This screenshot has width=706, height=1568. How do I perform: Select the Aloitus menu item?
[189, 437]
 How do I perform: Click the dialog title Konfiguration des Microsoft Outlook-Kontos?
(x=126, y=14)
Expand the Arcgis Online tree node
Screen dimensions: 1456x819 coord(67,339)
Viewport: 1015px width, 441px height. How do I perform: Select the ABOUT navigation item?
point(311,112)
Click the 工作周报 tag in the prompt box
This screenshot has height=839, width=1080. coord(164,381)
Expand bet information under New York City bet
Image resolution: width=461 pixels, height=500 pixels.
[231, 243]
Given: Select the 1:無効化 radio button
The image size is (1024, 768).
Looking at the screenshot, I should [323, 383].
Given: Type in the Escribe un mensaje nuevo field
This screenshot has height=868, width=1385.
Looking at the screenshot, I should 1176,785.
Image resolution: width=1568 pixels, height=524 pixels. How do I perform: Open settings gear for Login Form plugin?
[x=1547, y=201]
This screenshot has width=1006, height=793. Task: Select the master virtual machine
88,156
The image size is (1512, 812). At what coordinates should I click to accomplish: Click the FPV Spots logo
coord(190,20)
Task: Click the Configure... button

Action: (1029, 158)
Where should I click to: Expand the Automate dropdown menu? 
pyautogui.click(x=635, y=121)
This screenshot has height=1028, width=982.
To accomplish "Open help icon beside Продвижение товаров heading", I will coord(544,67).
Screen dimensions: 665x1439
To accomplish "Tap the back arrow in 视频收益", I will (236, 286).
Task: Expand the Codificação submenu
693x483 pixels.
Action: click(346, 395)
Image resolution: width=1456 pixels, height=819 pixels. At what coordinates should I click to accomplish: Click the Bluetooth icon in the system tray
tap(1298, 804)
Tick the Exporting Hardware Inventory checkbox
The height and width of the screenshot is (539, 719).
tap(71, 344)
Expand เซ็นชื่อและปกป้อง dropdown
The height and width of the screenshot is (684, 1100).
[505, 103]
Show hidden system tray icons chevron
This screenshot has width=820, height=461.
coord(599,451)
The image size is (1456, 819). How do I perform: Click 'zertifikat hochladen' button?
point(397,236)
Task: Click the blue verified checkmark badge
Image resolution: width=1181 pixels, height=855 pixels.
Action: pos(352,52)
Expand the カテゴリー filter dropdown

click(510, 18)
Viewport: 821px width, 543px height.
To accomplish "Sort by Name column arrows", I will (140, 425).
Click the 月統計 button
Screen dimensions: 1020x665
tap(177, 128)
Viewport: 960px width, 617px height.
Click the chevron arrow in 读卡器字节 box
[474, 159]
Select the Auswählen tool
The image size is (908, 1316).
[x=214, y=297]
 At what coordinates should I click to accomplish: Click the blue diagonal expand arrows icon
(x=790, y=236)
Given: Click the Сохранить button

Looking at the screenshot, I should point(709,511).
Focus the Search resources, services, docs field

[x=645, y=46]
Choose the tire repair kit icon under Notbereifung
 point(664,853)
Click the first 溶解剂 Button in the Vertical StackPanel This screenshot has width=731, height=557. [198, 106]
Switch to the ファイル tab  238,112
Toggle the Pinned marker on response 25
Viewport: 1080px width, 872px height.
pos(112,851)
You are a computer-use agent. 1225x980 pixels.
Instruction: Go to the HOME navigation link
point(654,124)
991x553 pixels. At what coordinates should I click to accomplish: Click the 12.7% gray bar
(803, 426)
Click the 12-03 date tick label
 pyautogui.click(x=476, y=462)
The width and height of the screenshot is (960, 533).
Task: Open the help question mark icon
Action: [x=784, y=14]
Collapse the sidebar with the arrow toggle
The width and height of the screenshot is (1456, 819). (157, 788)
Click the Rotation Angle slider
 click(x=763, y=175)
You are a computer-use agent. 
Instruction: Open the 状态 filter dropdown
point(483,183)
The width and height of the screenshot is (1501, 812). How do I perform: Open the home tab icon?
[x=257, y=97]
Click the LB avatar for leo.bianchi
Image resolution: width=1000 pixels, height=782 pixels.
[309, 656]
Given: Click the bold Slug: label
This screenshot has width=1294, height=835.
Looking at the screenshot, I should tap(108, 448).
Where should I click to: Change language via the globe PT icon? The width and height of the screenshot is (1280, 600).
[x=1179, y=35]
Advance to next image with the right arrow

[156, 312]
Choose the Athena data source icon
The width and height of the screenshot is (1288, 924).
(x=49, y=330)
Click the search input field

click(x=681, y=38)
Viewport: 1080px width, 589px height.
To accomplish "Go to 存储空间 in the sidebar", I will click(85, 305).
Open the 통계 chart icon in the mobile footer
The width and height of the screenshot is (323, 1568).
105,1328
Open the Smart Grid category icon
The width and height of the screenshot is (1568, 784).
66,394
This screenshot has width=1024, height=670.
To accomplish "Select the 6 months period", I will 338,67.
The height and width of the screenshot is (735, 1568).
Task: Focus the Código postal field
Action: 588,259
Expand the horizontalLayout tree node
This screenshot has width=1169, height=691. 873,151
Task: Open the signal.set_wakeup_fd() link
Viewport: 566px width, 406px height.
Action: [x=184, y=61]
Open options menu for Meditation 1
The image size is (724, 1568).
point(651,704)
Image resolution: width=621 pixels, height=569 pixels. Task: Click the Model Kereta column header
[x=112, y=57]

- WHAT YOU WILL DO -
Reproduce the entries above word for word, starting at the line that contains "Given: Select the 1:無効化 radio button" and continuing down through the line that contains "(x=790, y=236)", with both of those lines included.

- ANSWER TO THE PROBLEM -
Given: Select the 1:無効化 radio button
The image size is (1024, 768).
Looking at the screenshot, I should [323, 383].
Given: Type in the Escribe un mensaje nuevo field
This screenshot has height=868, width=1385.
Looking at the screenshot, I should 1176,785.
Image resolution: width=1568 pixels, height=524 pixels. How do I perform: Open settings gear for Login Form plugin?
[x=1547, y=201]
This screenshot has width=1006, height=793. Task: Select the master virtual machine
88,156
The image size is (1512, 812). At what coordinates should I click to accomplish: Click the FPV Spots logo
coord(190,20)
Task: Click the Configure... button

Action: (1029, 158)
Where should I click to: Expand the Automate dropdown menu? 
pyautogui.click(x=635, y=121)
This screenshot has height=1028, width=982.
To accomplish "Open help icon beside Продвижение товаров heading", I will coord(544,67).
Screen dimensions: 665x1439
To accomplish "Tap the back arrow in 视频收益", I will (236, 286).
Task: Expand the Codificação submenu
693x483 pixels.
Action: click(346, 395)
Image resolution: width=1456 pixels, height=819 pixels. At what coordinates should I click to accomplish: Click the Bluetooth icon in the system tray
tap(1298, 804)
Tick the Exporting Hardware Inventory checkbox
The height and width of the screenshot is (539, 719).
tap(71, 344)
Expand เซ็นชื่อและปกป้อง dropdown
The height and width of the screenshot is (684, 1100).
[505, 103]
Show hidden system tray icons chevron
This screenshot has width=820, height=461.
coord(599,451)
The image size is (1456, 819). How do I perform: Click 'zertifikat hochladen' button?
point(397,236)
Task: Click the blue verified checkmark badge
Image resolution: width=1181 pixels, height=855 pixels.
Action: pos(352,52)
Expand the カテゴリー filter dropdown

click(510, 18)
Viewport: 821px width, 543px height.
To accomplish "Sort by Name column arrows", I will (140, 425).
Click the 月統計 button
Screen dimensions: 1020x665
tap(177, 128)
Viewport: 960px width, 617px height.
Click the chevron arrow in 读卡器字节 box
[474, 159]
Select the Auswählen tool
The image size is (908, 1316).
[x=214, y=297]
 At what coordinates should I click to accomplish: Click the blue diagonal expand arrows icon
(x=790, y=236)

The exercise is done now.